RAG Architecture Guide: Building Retrieval-Augmented Generation Systems
Retrieval-Augmented Generation (RAG) connects LLMs to external knowledge bases, enabling accurate, up-to-date answers without constant retraining. This guide covers every layer of a production RAG system from ingestion through generation.
Why RAG instead of fine-tuning?
| Approach | Best for | Limitation |
|---|---|---|
| RAG | Dynamic, frequently updated data | Retrieval quality is a hard ceiling |
| Fine-tuning | Style, tone, domain vocabulary | Cannot inject new facts post-training |
| Prompt stuffing | Small static context | Context window exhaustion, cost |
Core RAG pipeline
User query → Query embedding → Vector similarity search → Top-K chunk retrieval → Context assembly → LLM generation → Response
Document ingestion
Before querying, you must index your knowledge base:
- Load: PDF, HTML, Markdown, database rows, API responses.
- Chunk: split into semantically coherent segments.
- Embed: convert each chunk to a dense vector.
- Store: persist vectors and metadata in a vector store.
Chunking strategies
Chunk size is one of the highest-impact decisions in a RAG system:
| Strategy | Chunk size | Use case |
|---|---|---|
| Fixed-size | 256–512 tokens | Simple baseline, fast to implement |
| Sentence | 1–5 sentences | QA over structured prose |
| Paragraph | ~200 tokens | Documentation, blog-like content |
| Semantic | Variable | Complex multi-topic documents |
| Hierarchical | Nested | Legal, medical, long-form reports |
Use overlap (10–15% of chunk size) to avoid cutting context at boundaries.
Embedding models
// OpenAI text-embedding-3-small — cost-efficient, 1536 dims
const response = await openai.embeddings.create({
model: 'text-embedding-3-small',
input: chunkText,
});
const vector = response.data[0].embedding;For local or open-source deployments, consider nomic-embed-text or BAAI/bge-large-en-v1.5 via Ollama or HuggingFace.
Vector store options
| Store | Hosting | Best for |
|---|---|---|
| Pinecone | Managed cloud | Production scale, low ops overhead |
| Weaviate | Self-hosted / cloud | Multi-tenancy, hybrid search |
| Chroma | In-process / self-hosted | Prototyping, local development |
| pgvector | PostgreSQL extension | Teams already on Postgres |
| Qdrant | Self-hosted / cloud | High-performance Rust core |
Retrieval patterns
Naive top-K retrieval
const results = await vectorStore.similaritySearch(queryEmbedding, topK: 5);
Hybrid search (BM25 + vector)
Combine dense vector search with sparse keyword matching for better recall on exact terms:
const denseHits = await vectorStore.similaritySearch(queryEmbedding, 10); const sparseHits = await bm25Index.search(queryText, 10); const reranked = rrf(denseHits, sparseHits); // Reciprocal Rank Fusion
Contextual compression
Rather than sending full chunks to the LLM, extract only the relevant sentences from each chunk before assembly.

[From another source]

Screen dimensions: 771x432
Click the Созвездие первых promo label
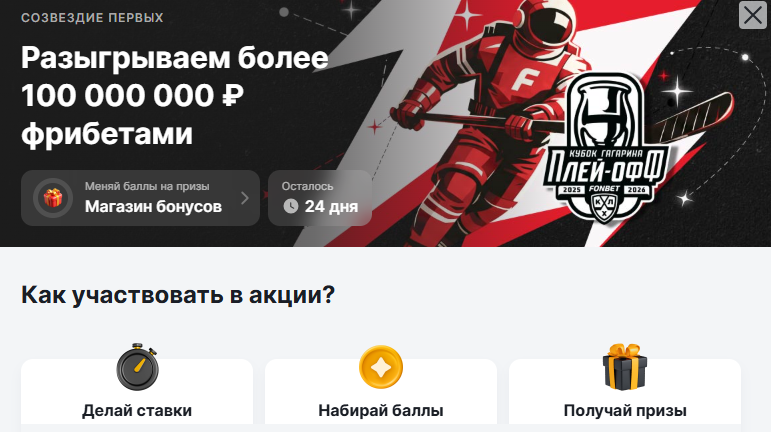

HyDE (Hypothetical Document Embeddings)
Generate a hypothetical answer first, embed it, then search — useful for questions where the question and answer vocabulary differ significantly.
Context assembly
const systemPrompt = `You are a helpful assistant. Use only the context below.
If the answer is not in the context, say "I don't know."
Context:
${retrievedChunks.map((c, i) => `[${i + 1}] ${c.text}`).join('\n\n')}`;Metadata filtering
Add metadata to chunks at index time to enable pre-filtering before vector search:
await vectorStore.upsert([{
id: 'doc-42-chunk-3',
values: embedding,
metadata: {
source: 'docs/api-reference.md',
category: 'api',
updated: '2026-01-15',
language: 'en',
}
}]);
// Later, filter at query time
const results = await vectorStore.query({
vector: queryEmbedding,
topK: 5,
filter: { category: 'api', language: 'en' },
});Evaluation checklist
- Context recall: does retrieval include the ground-truth chunk?

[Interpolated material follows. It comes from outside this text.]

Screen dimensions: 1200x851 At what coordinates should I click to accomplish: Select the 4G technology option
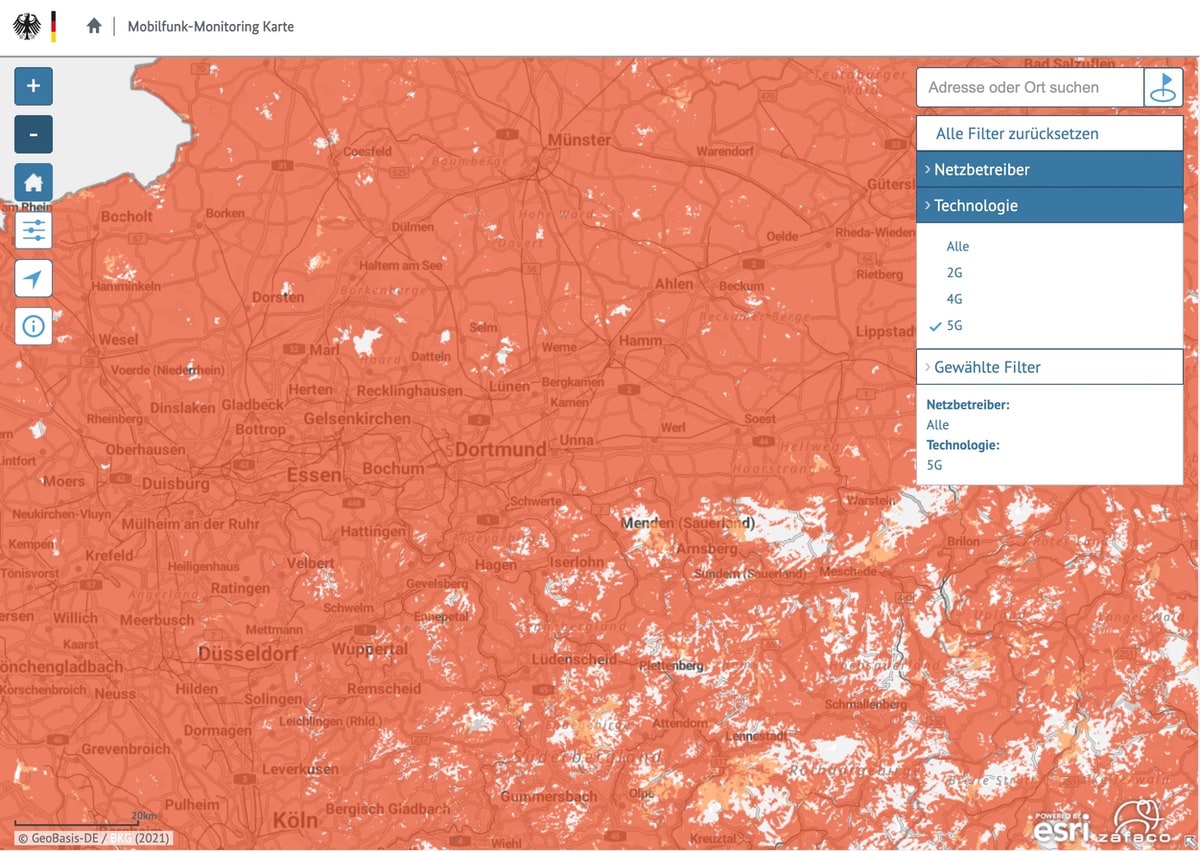point(954,299)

- Context precision: how much retrieved context is actually relevant?
- Answer faithfulness: does the LLM stick to retrieved context?
- Answer relevance: does the final answer address the question?
Production checklist
- Version your embedding model — changing it invalidates the entire index.
- Cache embeddings for frequently reused documents.
- Monitor retrieval latency separately from generation latency.
- Log query + retrieved chunks for debugging and retraining.
- Set a fallback path when retrieval returns low-confidence results.
Takeaway
RAG systems fail at the retrieval layer more often than at the generation layer. Invest in chunk quality, embedding model selection, and hybrid search before optimizing prompts.